Refusing to Forget’s members are:
The Refusing to Forget team dedicated the OAH award to Melba Coody, a collaborator and friend who recently passed away. Coody was a descendant of Jesus Bazán and Antonio Longoria who were murdered in 1915 in Hidalgo County. She helped preserve that history, she loaned photographs for the Bullock Museum exhibit, presented her family history at public history events and at conferences, and volunteered her time to speak with journalists like Rosa Flores at CNN. We are grateful that her interview with Rosa Flores is available for people to watch online:
Refusing to Forget has previously won the American History Association’s Herbert Feis Award for distinguished contributions to public history and the Autry Public History Prize.
The projects undertaken by Refusing to Forget are remarkable–both for their scholarship and their public reach. In this profile, we highlight just a few of their many efforts to bring awareness to a period of state-sanctioned violence.
Life and Death on the Border, 1910-1920: An exhibit at the Bullock Texas State History Museum
Life and Death on the Border re-examines historic events in Texas during which some of the worst state-sanctioned racial violence in the U.S. occurred. On display from January – April 2016 at the Bullock Museum, Texas’ flagship history museum in Austin, the exhibit examined the climate for ethnic Mexicans living on the Texas-Mexico border who were targets of state-sanctioned racial violence during the early 20th century.
Complete with photographs, relics from family archives, Texas Ranger artifacts and more, the exhibition made connections between the past and the continuing struggle for justice today. The American Association for State and Local History (AALSH) awarded the exhibit the Leadership in History Award of Merit. The award acknowledges standards of excellence in the collection, preservation, and interpretation of state and local history in order to make the past more meaningful to all Americans.
You can listen as well to a 15 Minute History episode with John Morán González here.
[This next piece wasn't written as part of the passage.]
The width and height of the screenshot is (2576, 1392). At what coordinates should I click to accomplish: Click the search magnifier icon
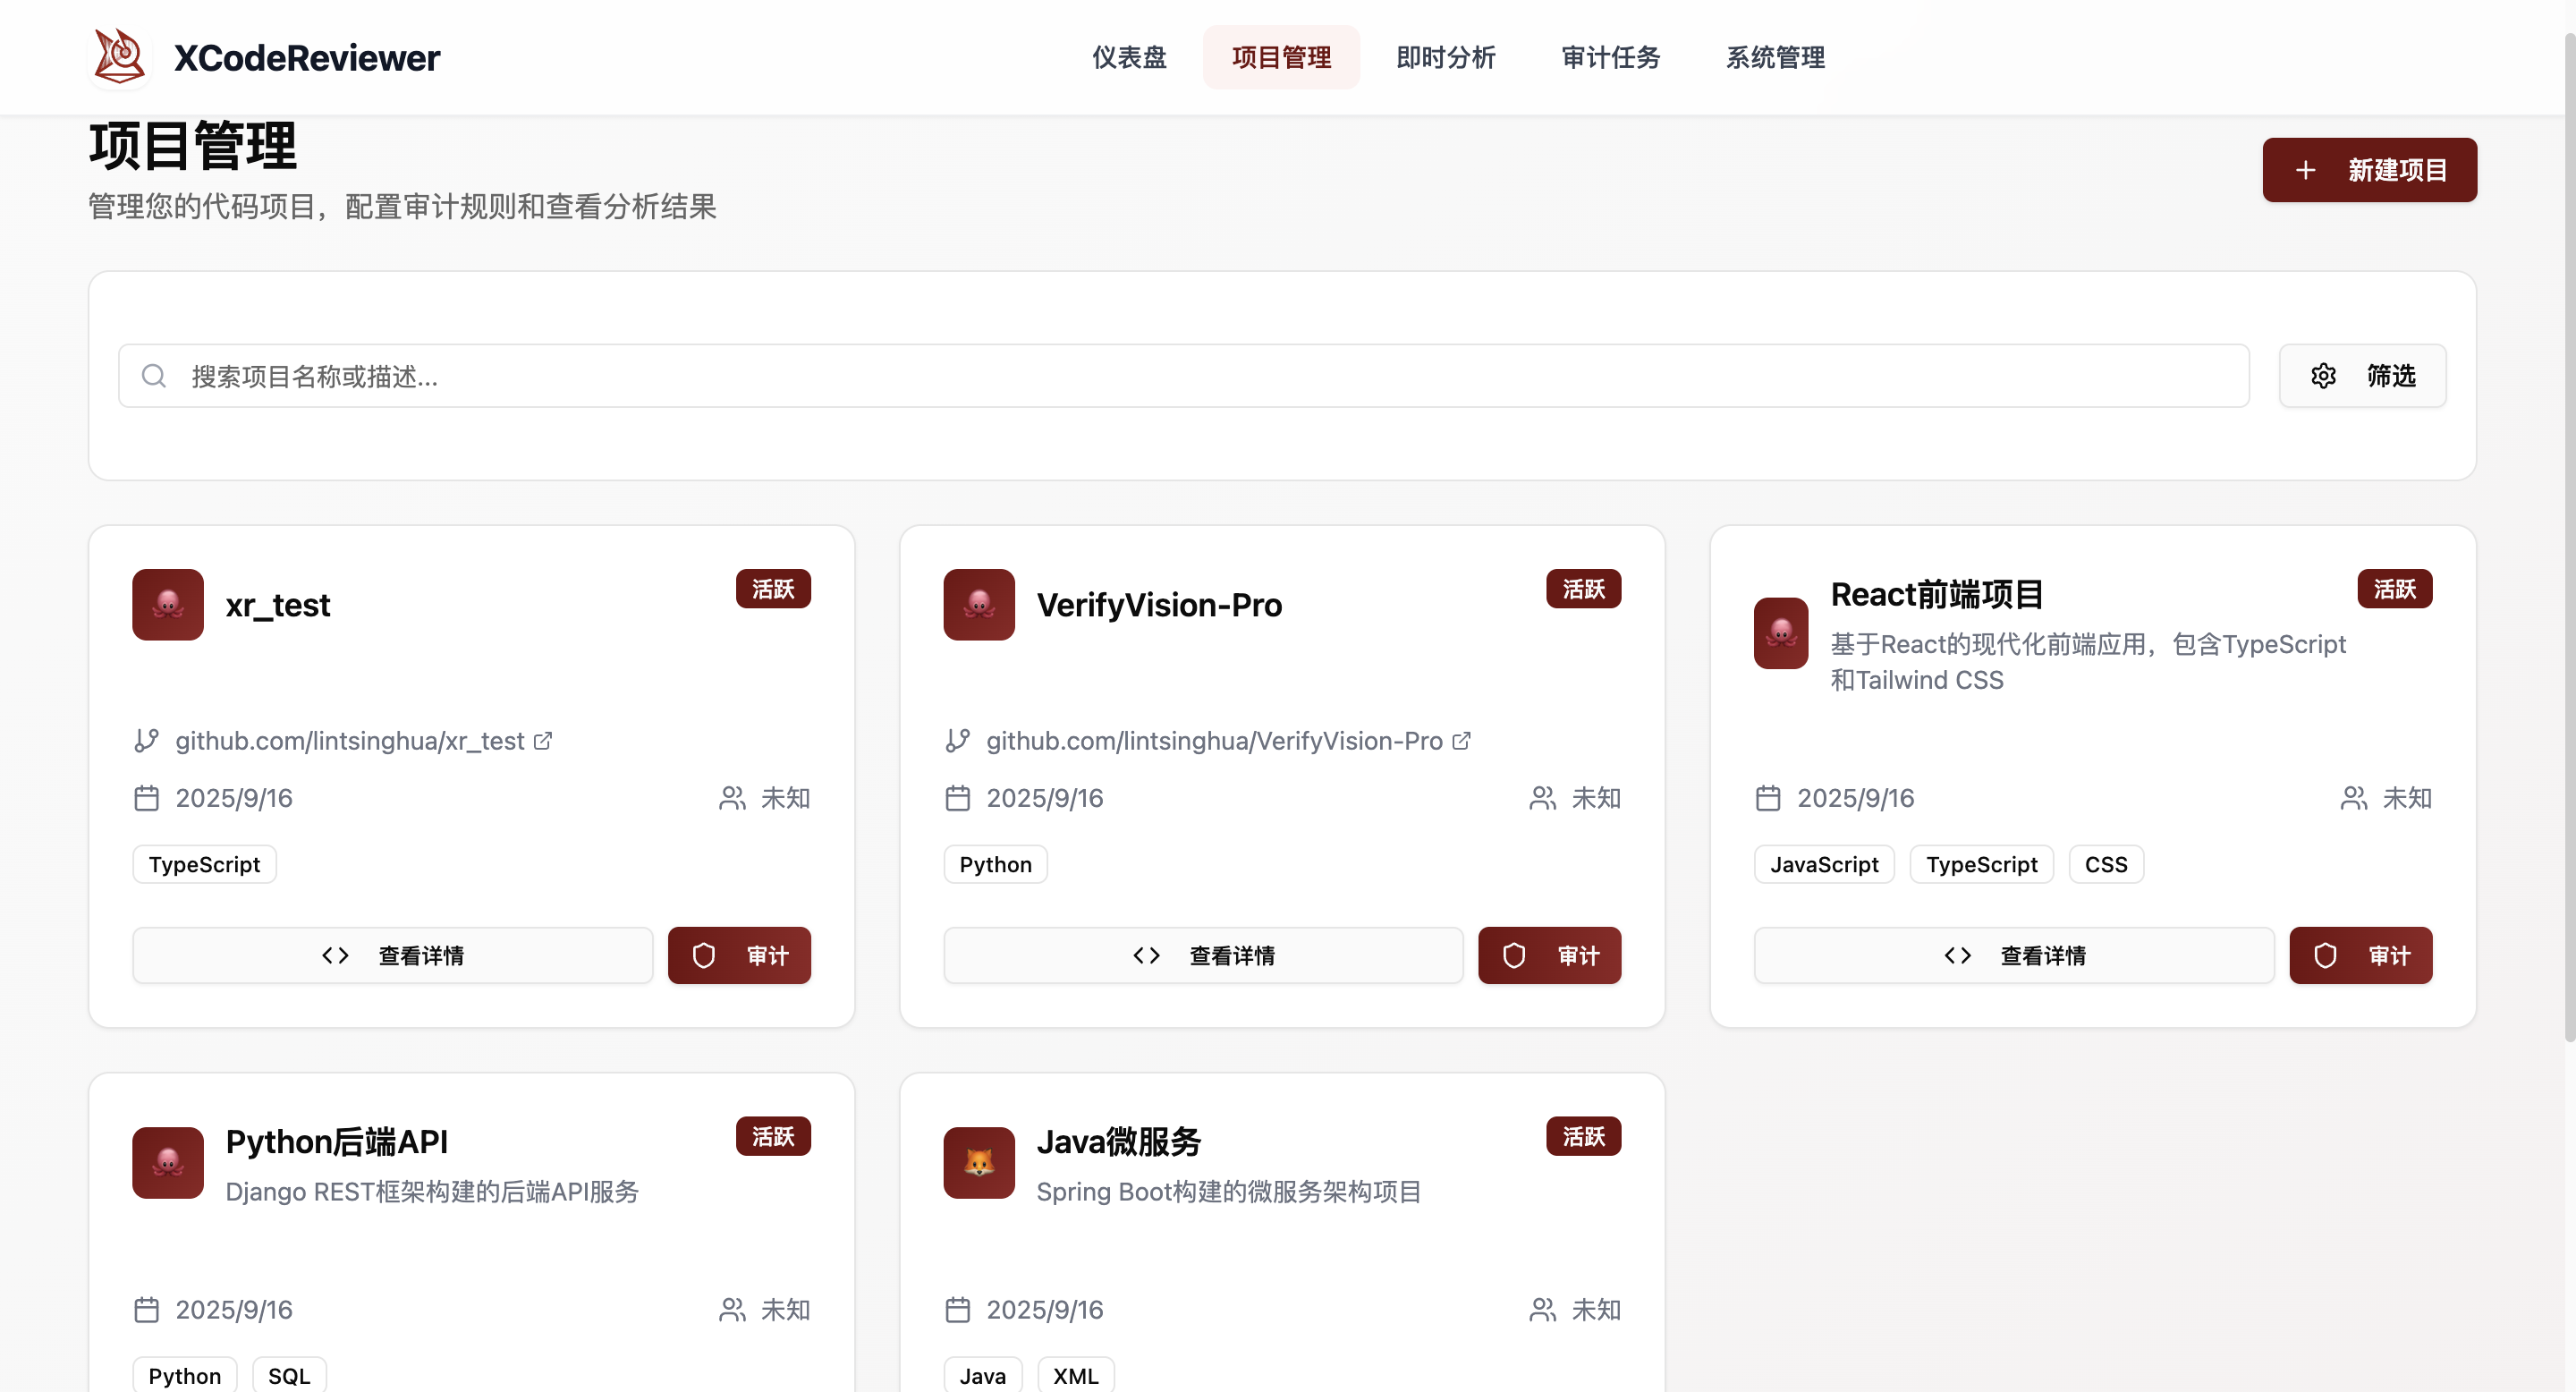click(154, 375)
Historical Markers Project
Beginning in 2014, the Refusing to Forget team started supporting applications for Undertold Historical Markers. The Texas State Historical Commission approved two historical markers in 2014, a third in 2015, and a fourth in 2016. In October 2017, the team unveiled the first historical marker in Cameron County to recognize the unknown victims of La Matanza (The Massacre) in 1915.
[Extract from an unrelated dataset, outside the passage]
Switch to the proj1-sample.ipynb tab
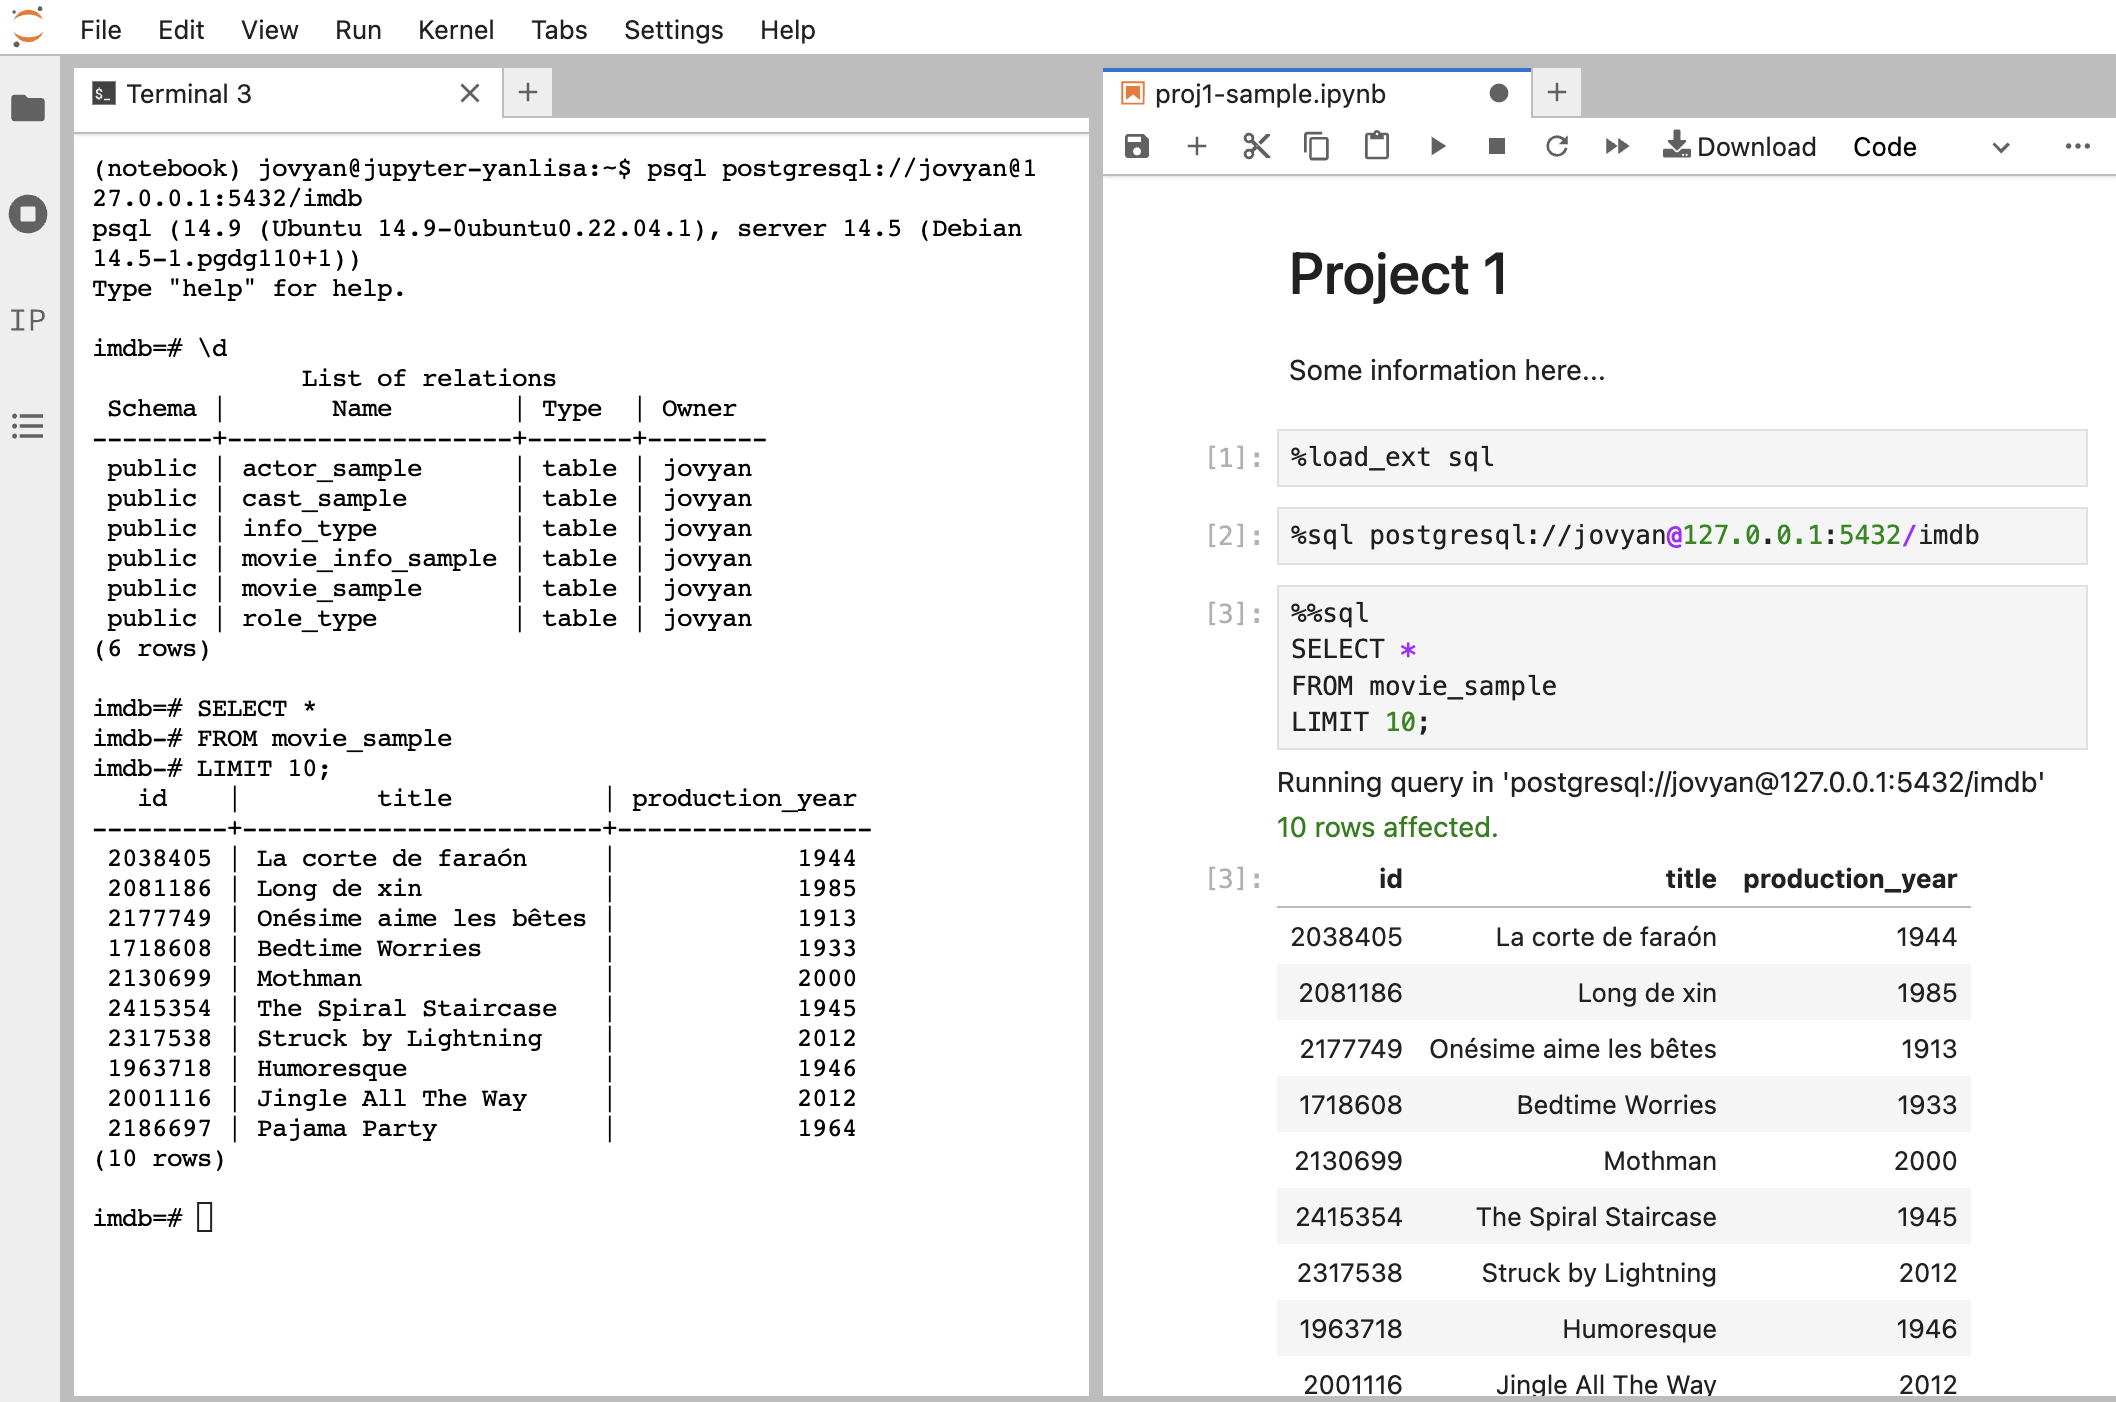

This project reflects wider efforts in Texas to recognize previously ignored or overlooked people, events, communities, and structures in Texas history. County historical commissions recently unveiled related state historical markers in Anderson County to memorialize the 1910 Slocum Massacre and in Karnes County to honor Gregorio Cortez. To date, the Undertold historical marker program has unveiled over 100 state historical markers.
Markers:
Jesus Bazán & Antonio Longoria, Hidalgo County
Porvenir Massacre, Presidio County
Antonio Rodríguez, Edwards County
Lesson Plans
To meet the requests from Texas teachers, Refusing to Forget is developing curriculum specifically designed for K-12 classrooms. These forthcoming lesson plans will provide historical context and activities for educators interested in incorporating the historical markers, which were recently passed by the Texas Historical Commission, into their local history units.
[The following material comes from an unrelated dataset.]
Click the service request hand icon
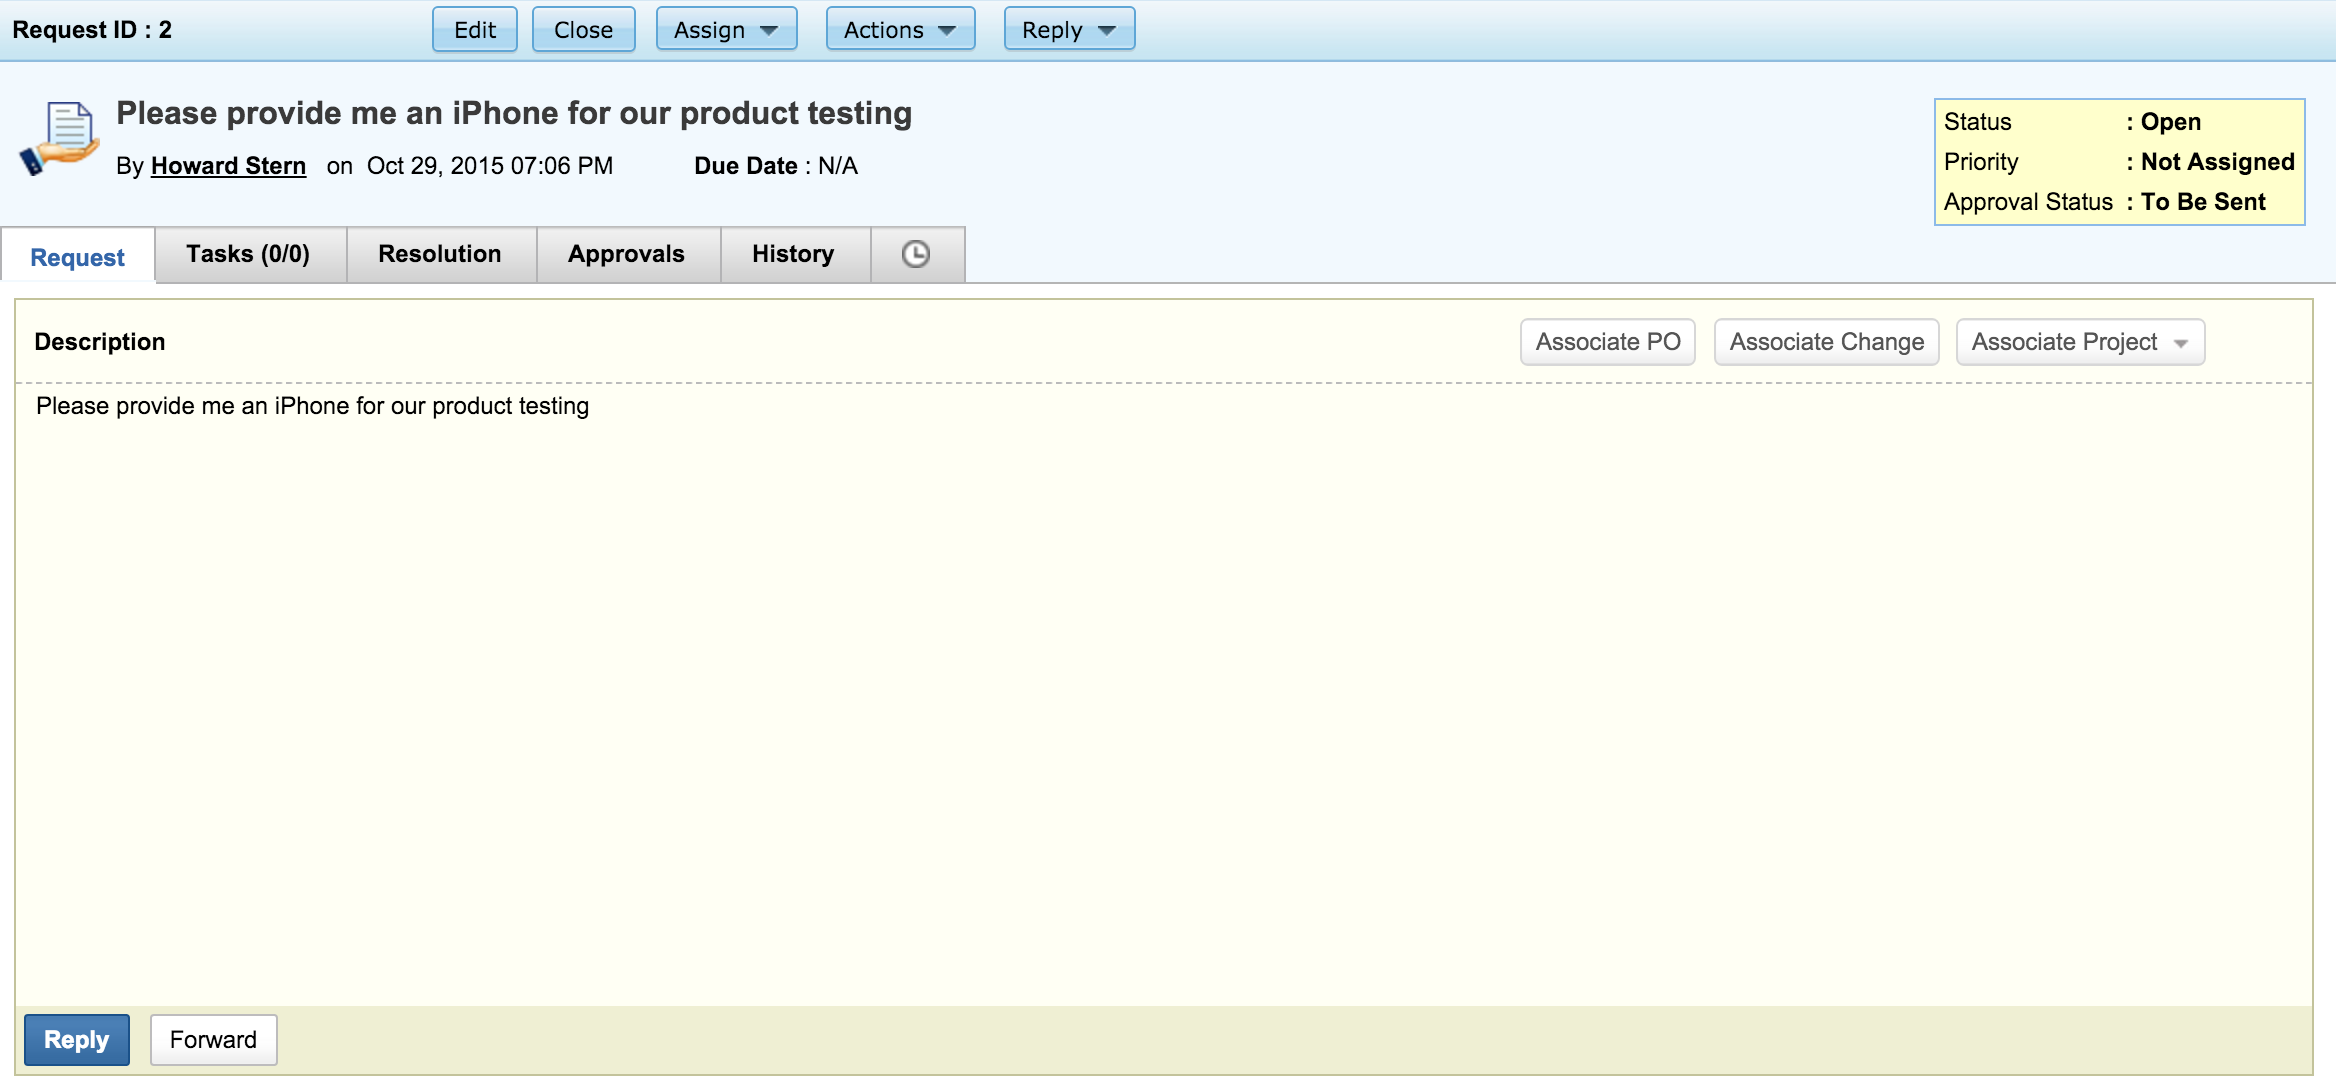(x=59, y=139)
The first lesson plan available on Refusing to Forget’s website explores the life of Jovita Idar, who was a prominent civil rights activist and journalist in South Texas. The team at Refusing to Forget secured a historical marker for Idar in Laredo, Texas, and the lesson plan is designed to help educators contextualize the Jovita Idar historical marker. Designed for seventh grade classrooms, the sample lesson plans include a teacher guide, handouts, primary sources, and suggested activities.